Both personal and business consumers are holding off on buying many things that they do plan on purchasing. They are just waiting to see some improvement in the economy. For some this is a precaution, they feel they should be cautious because everyone else is, even though their income may not be dramatically affected. For others, it is a smart decision based on a real change in their income. Either way, those desires are being put on hold. 

But as soon as there is a change in income, or a change in perception, those desires will be met. So your plans need to include purchases that will be made in the future. How far in the future is hard to know, but you need to have this covered. The last thing you want is not being ready to capitalize when the recession finally recedes. A recent news story said that the recession will be over in October. What an amazing change from the news just six months ago when the only news messages were about this being the greatest depression since the “Great Depression”. The change in perception has started. What can you do to be ready?

Critically evaluate your products and services.
Take a hard look at what your company produces. Is it relevant in today’s marketplace? Is it about the needs of your customer, or is it about what you are able to produce. Just because the dollar is tight, you cannot offer less to your customer, you need to be thinking about offering more. Are your products or services the very best they can be? How do they compare to your competition including all the competitors your customers and prospects can easily find on the internet?  While the recession is a challenge, it can help us see what moves our customer and what people are buying in our product category. If your entire category is down, you may need to prepare for waiting it out. If people are still buying in your category, but not from you, you need to know why.

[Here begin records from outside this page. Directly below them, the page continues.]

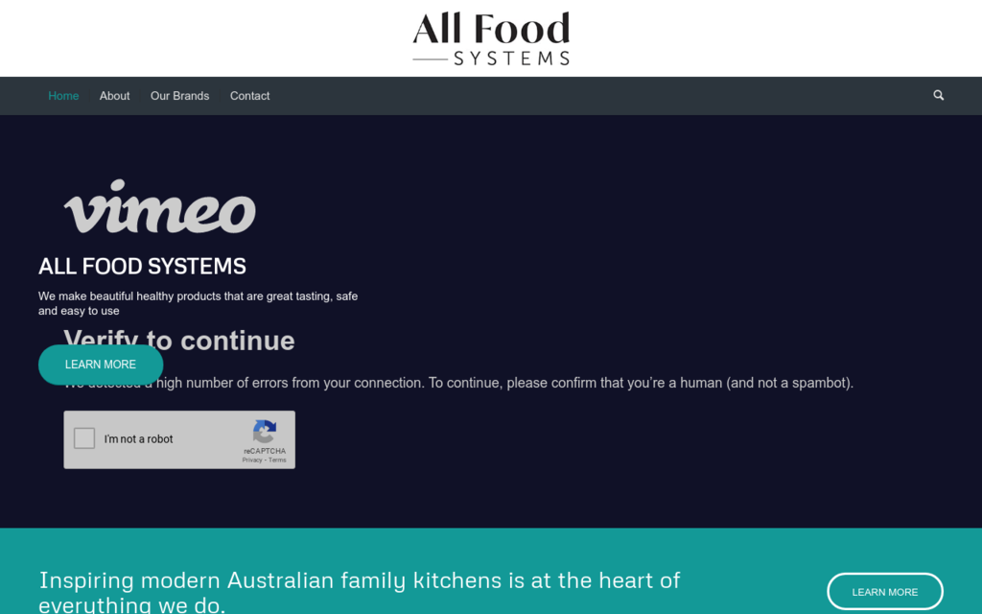Screen dimensions: 982x614
Task: Open the Contact page link
Action: 249,96
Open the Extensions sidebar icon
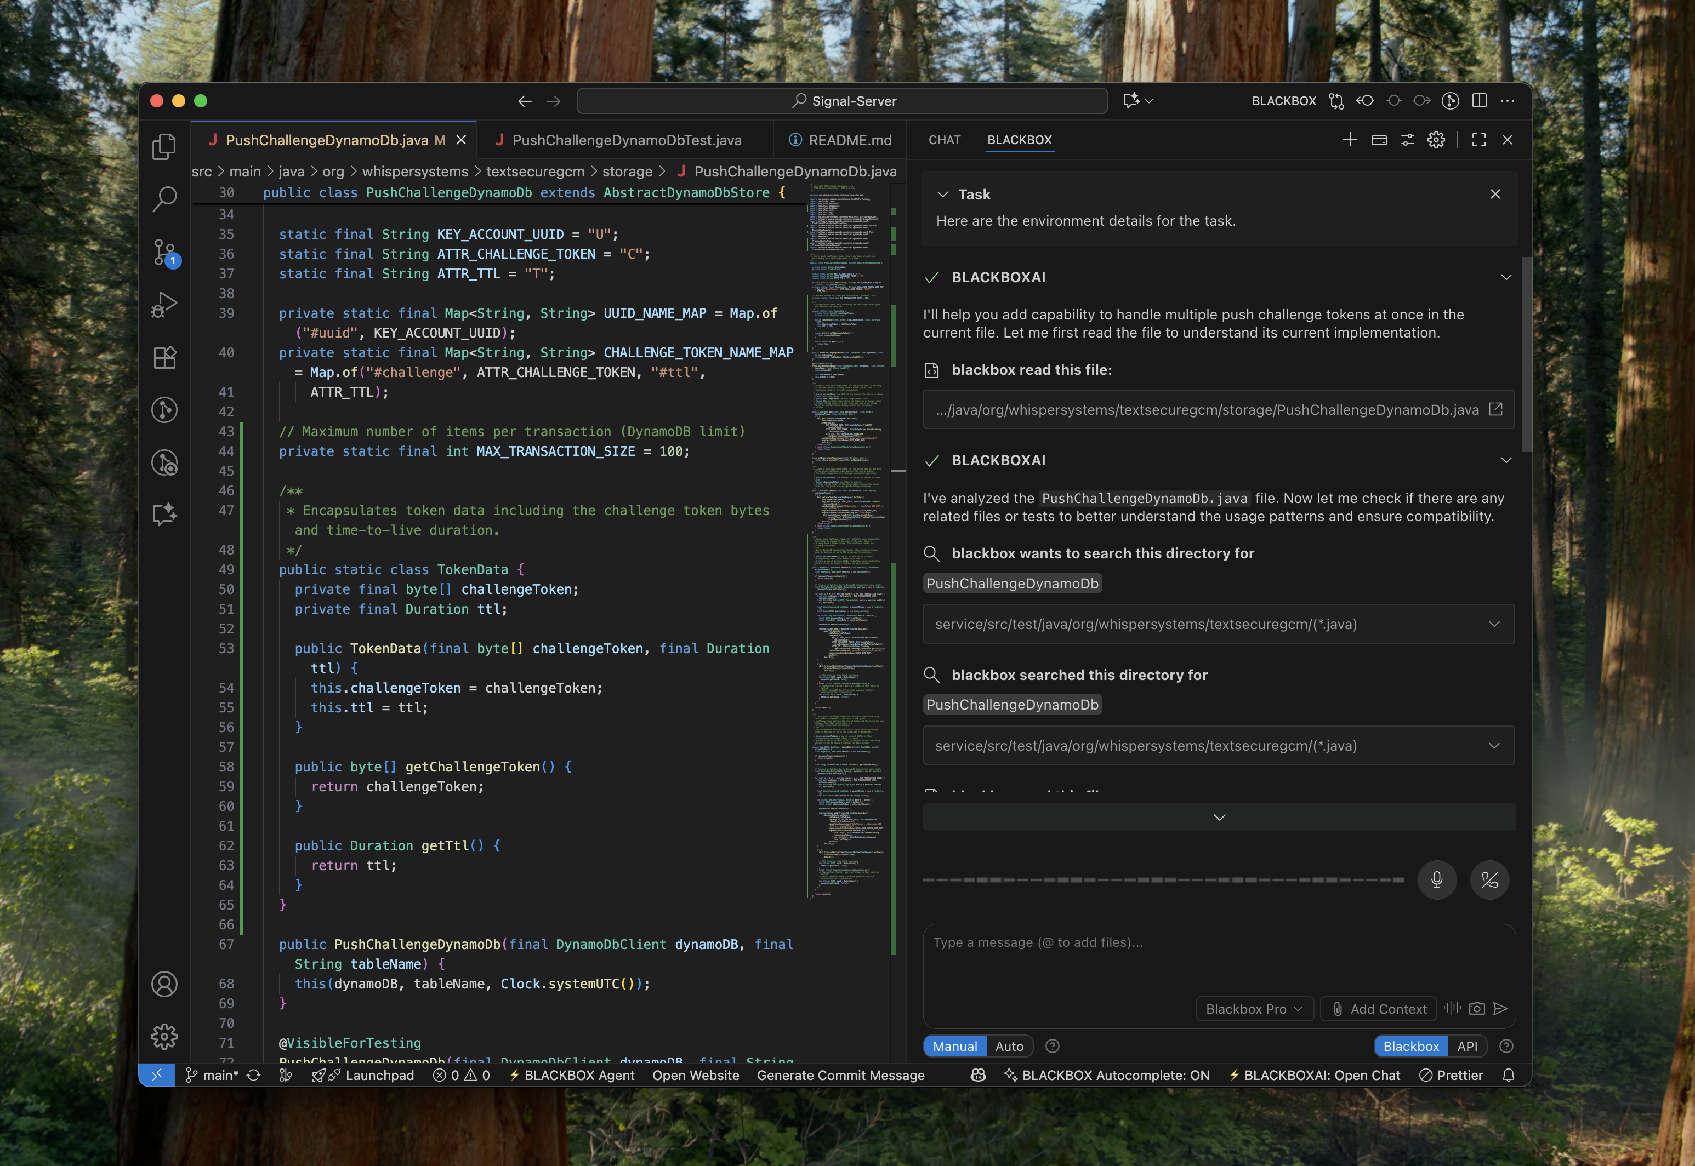 pos(164,357)
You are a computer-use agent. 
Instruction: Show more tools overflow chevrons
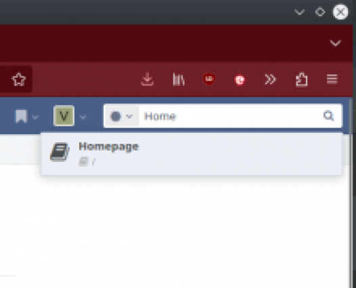coord(270,79)
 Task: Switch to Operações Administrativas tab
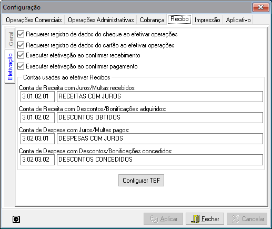(x=101, y=20)
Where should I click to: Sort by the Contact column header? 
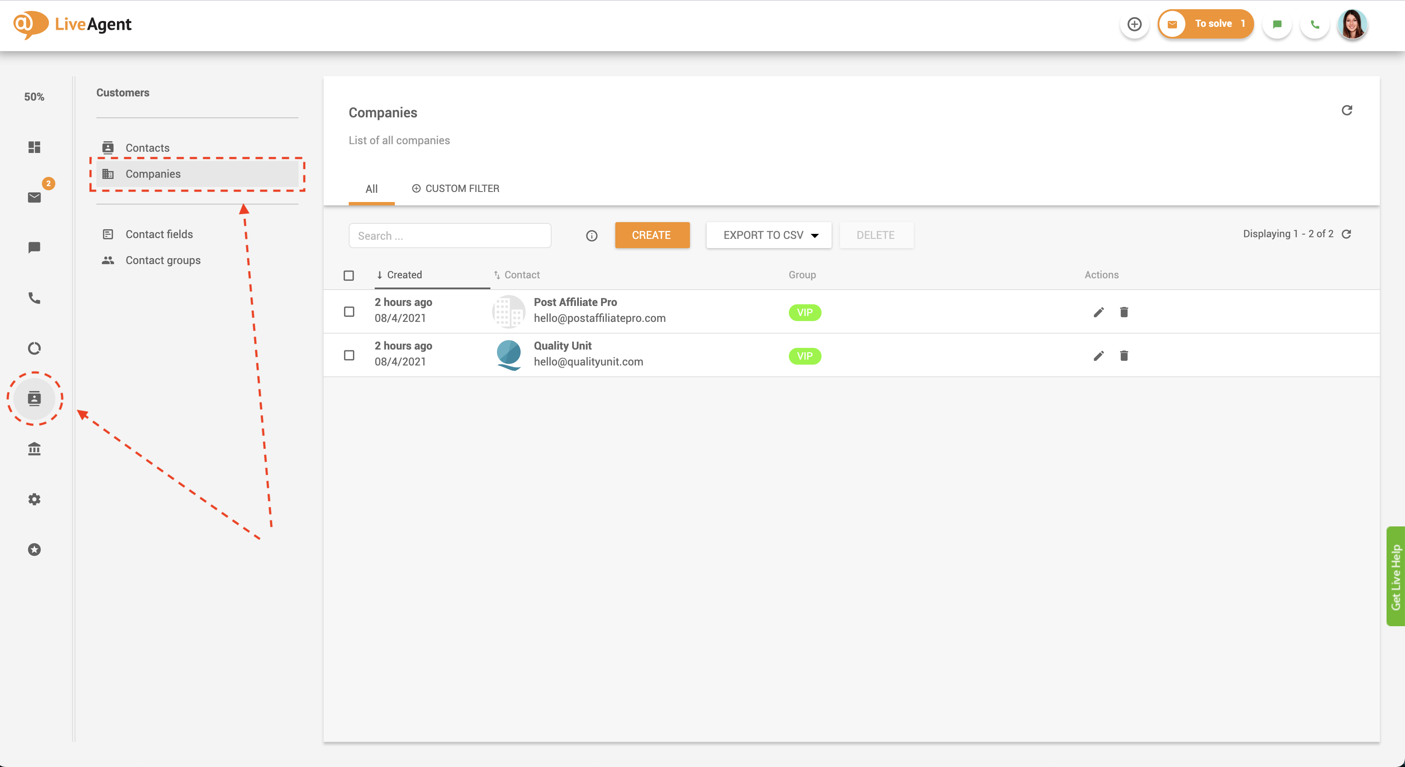[521, 275]
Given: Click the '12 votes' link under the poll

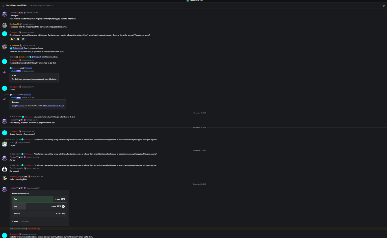Looking at the screenshot, I should pyautogui.click(x=15, y=221).
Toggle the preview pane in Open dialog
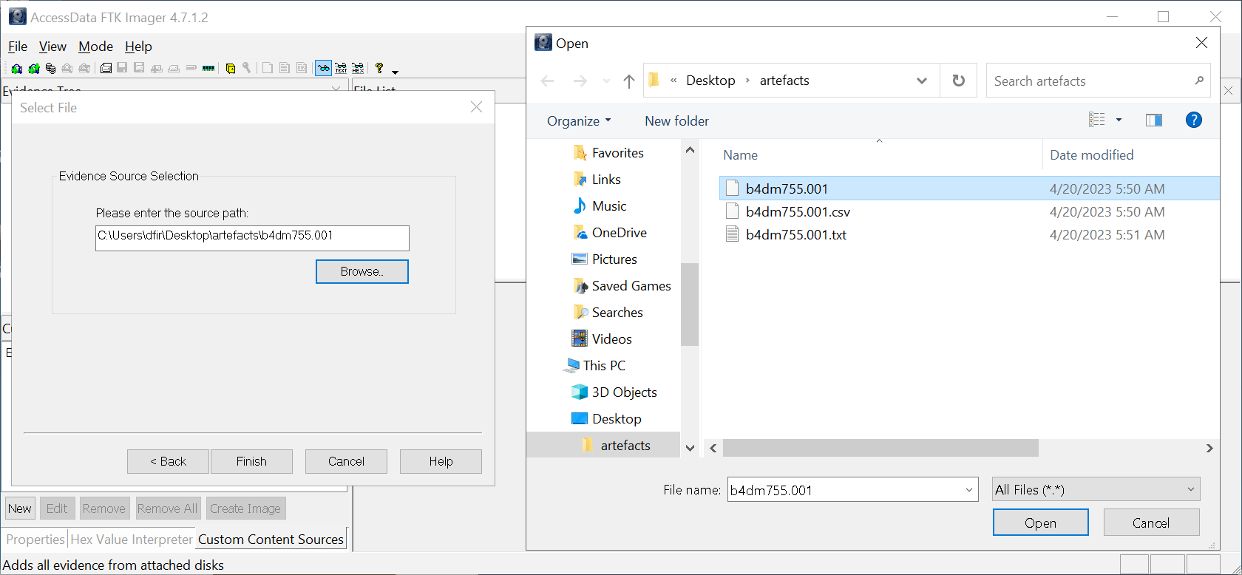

Strategically retool if necessary.
Now that you have done some self-analysis, decide on what changes you can make. Remember the concept of “find a need and fill it” which could hold some great ideas for improving, updating, or revamping your product or service. Be sure to include everything needed for a great customer experience around that product. While a customer may “need” a new computer system, they “want” expert advice, good pricing, experienced technicians and great follow through to go with it. In today’s difficult market poor products will die off quickly and weak services will be replaced by better vendors. Do everything you can to be the best in your field.